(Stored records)
= Beginning of Section =

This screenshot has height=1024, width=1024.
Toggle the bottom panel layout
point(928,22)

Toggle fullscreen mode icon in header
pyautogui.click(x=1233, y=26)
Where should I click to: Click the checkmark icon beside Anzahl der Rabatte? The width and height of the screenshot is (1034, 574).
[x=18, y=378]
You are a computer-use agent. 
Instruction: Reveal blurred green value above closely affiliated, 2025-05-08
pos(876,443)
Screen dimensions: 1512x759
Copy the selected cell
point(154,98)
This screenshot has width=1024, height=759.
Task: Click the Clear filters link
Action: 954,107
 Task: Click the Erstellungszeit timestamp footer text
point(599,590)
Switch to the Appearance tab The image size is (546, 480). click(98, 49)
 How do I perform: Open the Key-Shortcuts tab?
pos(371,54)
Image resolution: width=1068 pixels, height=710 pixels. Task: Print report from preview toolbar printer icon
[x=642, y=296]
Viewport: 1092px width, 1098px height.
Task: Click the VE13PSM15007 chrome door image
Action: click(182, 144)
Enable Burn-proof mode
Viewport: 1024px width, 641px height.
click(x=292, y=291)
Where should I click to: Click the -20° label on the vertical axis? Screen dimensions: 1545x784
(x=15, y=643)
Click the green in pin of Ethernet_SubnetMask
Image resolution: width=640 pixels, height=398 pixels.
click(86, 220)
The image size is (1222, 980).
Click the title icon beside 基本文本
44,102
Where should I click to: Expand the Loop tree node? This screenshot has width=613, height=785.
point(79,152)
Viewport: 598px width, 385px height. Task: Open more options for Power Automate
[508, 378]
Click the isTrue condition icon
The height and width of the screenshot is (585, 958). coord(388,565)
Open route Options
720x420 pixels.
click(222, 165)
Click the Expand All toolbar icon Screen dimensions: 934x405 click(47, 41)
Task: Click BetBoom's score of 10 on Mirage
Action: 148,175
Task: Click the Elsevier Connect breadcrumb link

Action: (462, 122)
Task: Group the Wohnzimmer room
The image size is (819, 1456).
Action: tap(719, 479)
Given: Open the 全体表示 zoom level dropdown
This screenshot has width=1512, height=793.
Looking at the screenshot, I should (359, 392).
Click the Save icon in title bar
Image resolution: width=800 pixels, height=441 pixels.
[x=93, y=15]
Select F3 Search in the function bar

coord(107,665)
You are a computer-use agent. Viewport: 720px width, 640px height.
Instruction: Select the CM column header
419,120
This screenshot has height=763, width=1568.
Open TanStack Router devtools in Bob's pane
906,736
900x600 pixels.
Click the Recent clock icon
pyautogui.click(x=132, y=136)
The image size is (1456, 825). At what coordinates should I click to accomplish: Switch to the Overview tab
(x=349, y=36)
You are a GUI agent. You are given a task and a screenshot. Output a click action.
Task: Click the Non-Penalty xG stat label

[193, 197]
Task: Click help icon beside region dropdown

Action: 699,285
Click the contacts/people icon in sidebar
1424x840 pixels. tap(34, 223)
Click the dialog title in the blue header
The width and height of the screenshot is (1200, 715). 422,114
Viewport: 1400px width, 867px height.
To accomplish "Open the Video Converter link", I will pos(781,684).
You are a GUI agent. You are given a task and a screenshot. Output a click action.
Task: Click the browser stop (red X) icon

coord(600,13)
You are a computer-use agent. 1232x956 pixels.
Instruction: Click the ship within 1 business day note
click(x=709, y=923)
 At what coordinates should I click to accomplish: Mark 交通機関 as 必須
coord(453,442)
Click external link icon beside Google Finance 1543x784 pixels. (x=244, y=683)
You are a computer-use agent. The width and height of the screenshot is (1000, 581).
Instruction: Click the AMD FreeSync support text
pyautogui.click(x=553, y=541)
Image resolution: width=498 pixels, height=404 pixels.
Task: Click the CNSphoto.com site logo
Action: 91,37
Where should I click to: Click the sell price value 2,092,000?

= End of Section =

GOAL OF THE EXERCISE: Send back every record, precisely as written.

RESPONSE TO THE TASK:
This screenshot has height=1024, width=1024.
Toggle the bottom panel layout
point(928,22)

Toggle fullscreen mode icon in header
pyautogui.click(x=1233, y=26)
Where should I click to: Click the checkmark icon beside Anzahl der Rabatte? The width and height of the screenshot is (1034, 574).
[x=18, y=378]
You are a computer-use agent. 
Instruction: Reveal blurred green value above closely affiliated, 2025-05-08
pos(876,443)
Screen dimensions: 1512x759
Copy the selected cell
point(154,98)
This screenshot has width=1024, height=759.
Task: Click the Clear filters link
Action: 954,107
 Task: Click the Erstellungszeit timestamp footer text
point(599,590)
Switch to the Appearance tab The image size is (546, 480). click(98, 49)
 How do I perform: Open the Key-Shortcuts tab?
pos(371,54)
Image resolution: width=1068 pixels, height=710 pixels. Task: Print report from preview toolbar printer icon
[x=642, y=296]
Viewport: 1092px width, 1098px height.
Task: Click the VE13PSM15007 chrome door image
Action: click(182, 144)
Enable Burn-proof mode
Viewport: 1024px width, 641px height.
click(x=292, y=291)
Where should I click to: Click the -20° label on the vertical axis? Screen dimensions: 1545x784
(x=15, y=643)
Click the green in pin of Ethernet_SubnetMask
Image resolution: width=640 pixels, height=398 pixels.
click(86, 220)
The image size is (1222, 980).
Click the title icon beside 基本文本
44,102
Where should I click to: Expand the Loop tree node? This screenshot has width=613, height=785.
point(79,152)
Viewport: 598px width, 385px height. Task: Open more options for Power Automate
[508, 378]
Click the isTrue condition icon
The height and width of the screenshot is (585, 958). coord(388,565)
Open route Options
720x420 pixels.
click(222, 165)
Click the Expand All toolbar icon Screen dimensions: 934x405 click(47, 41)
Task: Click BetBoom's score of 10 on Mirage
Action: 148,175
Task: Click the Elsevier Connect breadcrumb link

Action: (462, 122)
Task: Group the Wohnzimmer room
The image size is (819, 1456).
Action: tap(719, 479)
Given: Open the 全体表示 zoom level dropdown
This screenshot has width=1512, height=793.
Looking at the screenshot, I should (359, 392).
Click the Save icon in title bar
Image resolution: width=800 pixels, height=441 pixels.
[x=93, y=15]
Select F3 Search in the function bar

coord(107,665)
You are a computer-use agent. Viewport: 720px width, 640px height.
Instruction: Select the CM column header
419,120
This screenshot has height=763, width=1568.
Open TanStack Router devtools in Bob's pane
906,736
900x600 pixels.
Click the Recent clock icon
pyautogui.click(x=132, y=136)
The image size is (1456, 825). At what coordinates should I click to accomplish: Switch to the Overview tab
(x=349, y=36)
You are a GUI agent. You are given a task and a screenshot. Output a click action.
Task: Click the Non-Penalty xG stat label

[193, 197]
Task: Click help icon beside region dropdown

Action: 699,285
Click the contacts/people icon in sidebar
1424x840 pixels. tap(34, 223)
Click the dialog title in the blue header
The width and height of the screenshot is (1200, 715). 422,114
Viewport: 1400px width, 867px height.
To accomplish "Open the Video Converter link", I will pos(781,684).
You are a GUI agent. You are given a task and a screenshot. Output a click action.
Task: Click the browser stop (red X) icon

coord(600,13)
You are a computer-use agent. 1232x956 pixels.
Instruction: Click the ship within 1 business day note
click(x=709, y=923)
 At what coordinates should I click to accomplish: Mark 交通機関 as 必須
coord(453,442)
Click external link icon beside Google Finance 1543x784 pixels. (x=244, y=683)
You are a computer-use agent. The width and height of the screenshot is (1000, 581).
Instruction: Click the AMD FreeSync support text
pyautogui.click(x=553, y=541)
Image resolution: width=498 pixels, height=404 pixels.
Task: Click the CNSphoto.com site logo
Action: 91,37
Where should I click to: Click the sell price value 2,092,000?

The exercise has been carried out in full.